I ask him about the lack of campaign activity across the city, and he smiles, saying, “it’s almost like there isn’t an election at all, right?”
Apathy, as it turned out, is not at all hard to find. But it is not political apathy; Marseille is a political city, make no mistake. This apathy is specifically directed at the choice now in front of so many voters who backed a candidate promising complete economic transformation for areas like Marseille’s 3rd earlier in the month.
We sit in Cours Julien square, an area where Joseph tells me anti-capitalist and anti-gentrification movements will regularly take to the streets to (sometimes violently) protest against the arrival of chain stores and even new infrastructure projects.
These young, highly politically active students and middle class agitators are the wing of Melenchon’s support with which English-speaking politics is perhaps more familiar in terms of its visions of the far-left, but they are just one group within his church.
Joseph puts Mélenchon’s strong success in the city largely down to the extremely challenging financial situation that so many people in and around Marseille face day to day; “these are people with genuine economic grievances”, he said, who have been “taken for granted” by old established French political parties.
Those same parties (the Socialists and Republicans) now face electoral ruin, gathering just 7% of the vote between them in the first round.

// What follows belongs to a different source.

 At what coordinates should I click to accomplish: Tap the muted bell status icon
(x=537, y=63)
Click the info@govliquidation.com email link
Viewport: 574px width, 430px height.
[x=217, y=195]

On a walk down through Marseille’s 1st Arrondissement and into its 2nd, we pass the site of a building collapse in the Rue D’Aubagne, located in neighbourhood of Noailles. Eight people died as two housing units fell to the ground in 2018.
Destitute housing situations are commonplace here, Joseph tells me, and little is ever done – despite the city council themselves bringing many of them under their control.

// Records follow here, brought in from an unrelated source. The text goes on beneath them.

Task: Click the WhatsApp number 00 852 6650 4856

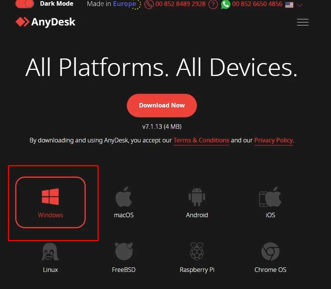Action: pos(257,4)
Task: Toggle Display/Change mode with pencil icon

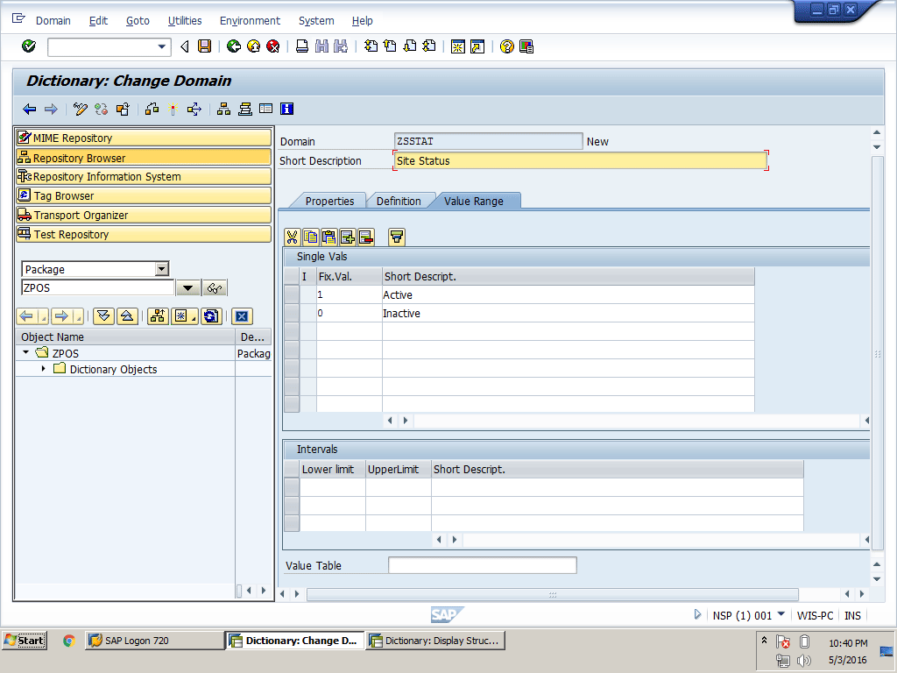Action: 81,109
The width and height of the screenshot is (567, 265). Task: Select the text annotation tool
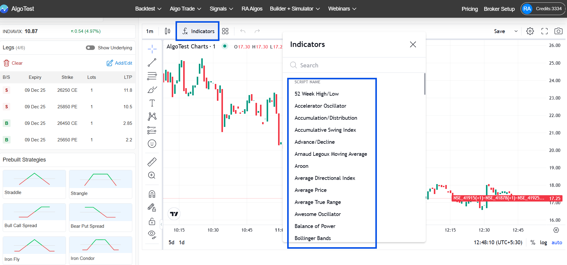152,103
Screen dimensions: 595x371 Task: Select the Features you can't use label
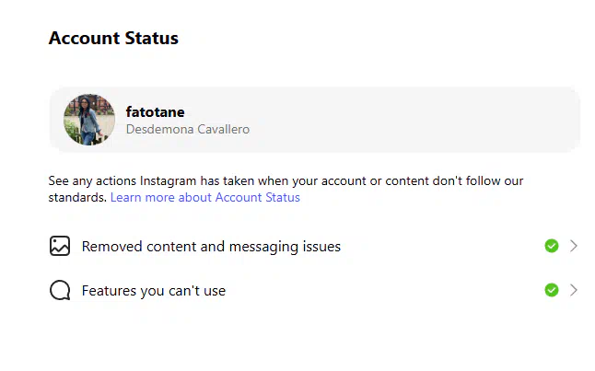coord(154,291)
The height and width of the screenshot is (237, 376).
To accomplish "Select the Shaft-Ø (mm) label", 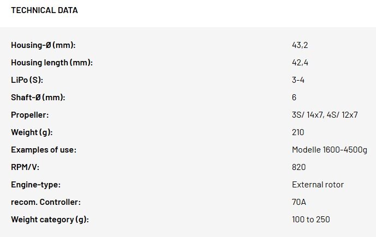I will (x=38, y=98).
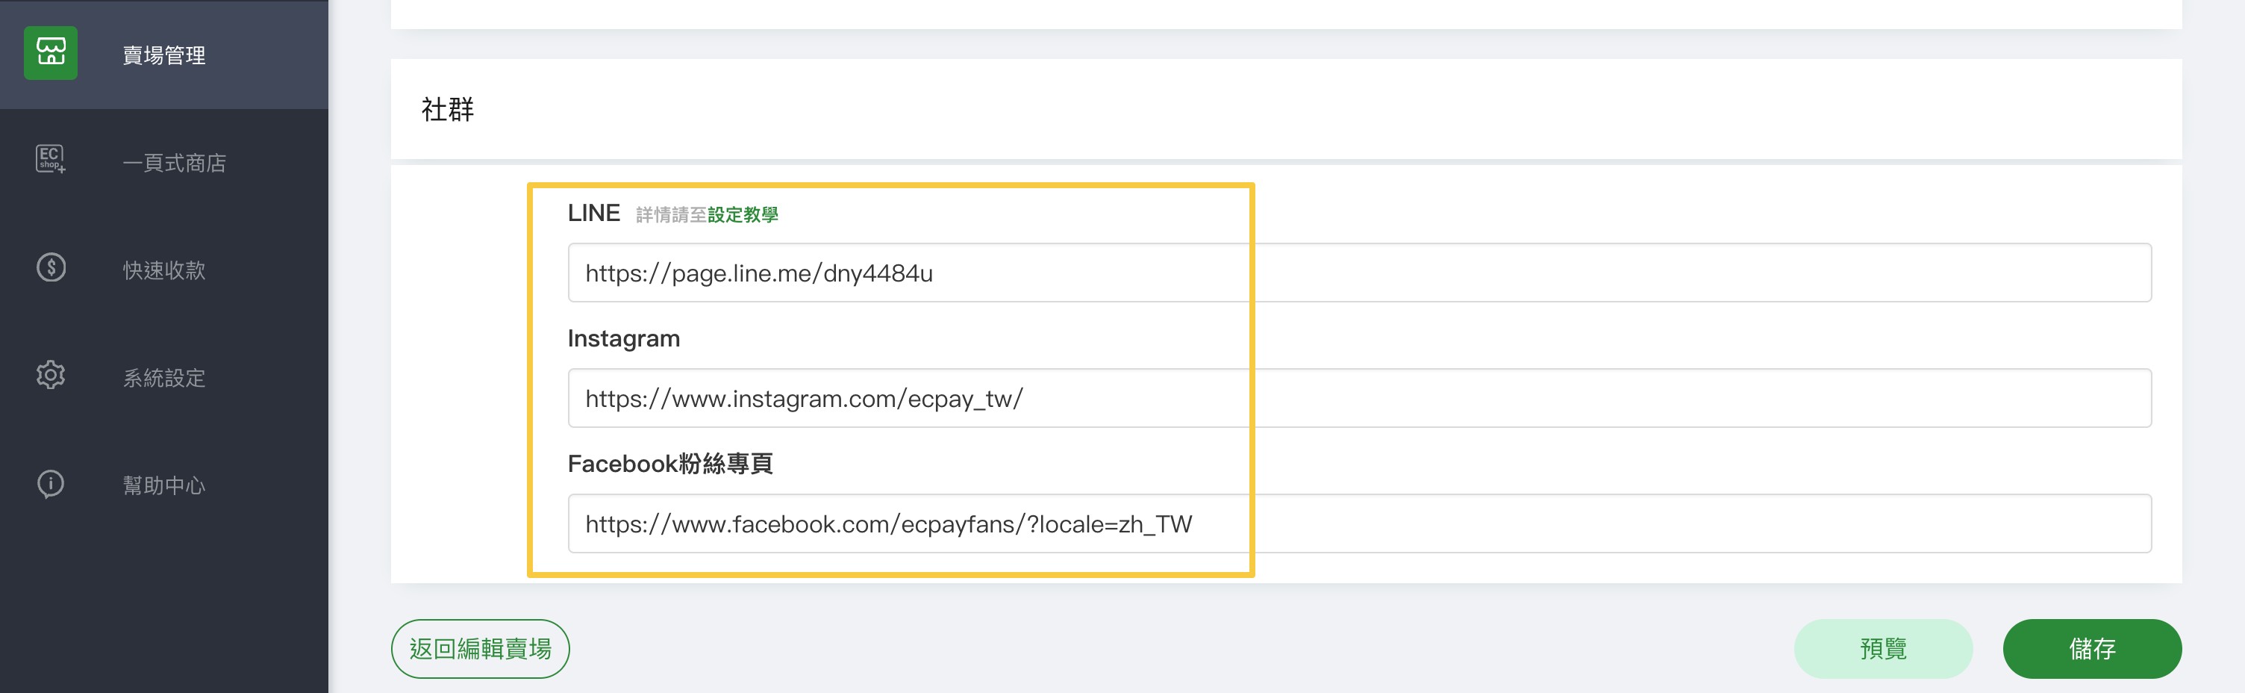The image size is (2245, 693).
Task: Focus the LINE URL input field
Action: pos(1359,273)
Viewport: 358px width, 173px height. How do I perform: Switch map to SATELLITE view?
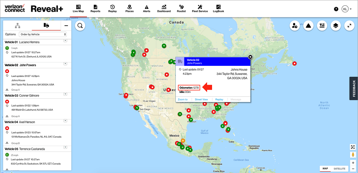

Though very little to do with his administration, the scene here in Noailles is a perfect capsule of the frustration and disdain which people feel here toward Macron and the French government.
There is a deep sense of neglect, of being ‘left out’ and ‘left behind’, and a complete lack of urgency. Even today, four years after the event, the site remains completely empty – the pace of progress is excruciatingly slow.
What does all this mean for the second round vote? Will these economically deprived, frustrated, and apathetic areas turn to the far-right?
Looking at the aggregate figures, according to the polls, Le Pen has not managed to close the first round gap on Macron. In fact, the president’s lead has grown significantly in the last ten days, putting him now around 10 to 12 points ahead.
But the lead could be fragile. It’s hard to imagine certain elements of Mélenchon’s coalition turning to the far right, but could she peel away those for whom his campaign messages on economic inequality and poverty are not just slogans, but lived experiences?
According to the latest YouGov polling released today, still one quarter (24%) of his voters from the first round intend to ‘vote blanc’ on Sunday, and one in five either do not yet know what they will do (11%) or do not intend to even vote (9%).
If Le Pen were to be successful in convincing a big chunk of those dissatisfied, disengaged Mélenchon voters to back her ‘cost of living’ focused campaign, Macron’s lead could quickly evaporate. There are more than enough of them for Le Pen to capture and overturn the first round deficit.
But there was no sign in Marseille, and no sign in the polling published in recent days, of that happening. Furthermore, currently, Mélenchon voters who intend to go to the polls on Sunday are breaking 2:1 for Macron.
Although Le Pen has no doubt had some success in picking up economically marginalised voters, and some areas of cities like Marseille may well end up voting in her favour, in the end, apathy and begrudging support for the centrist Macron will most likely win out.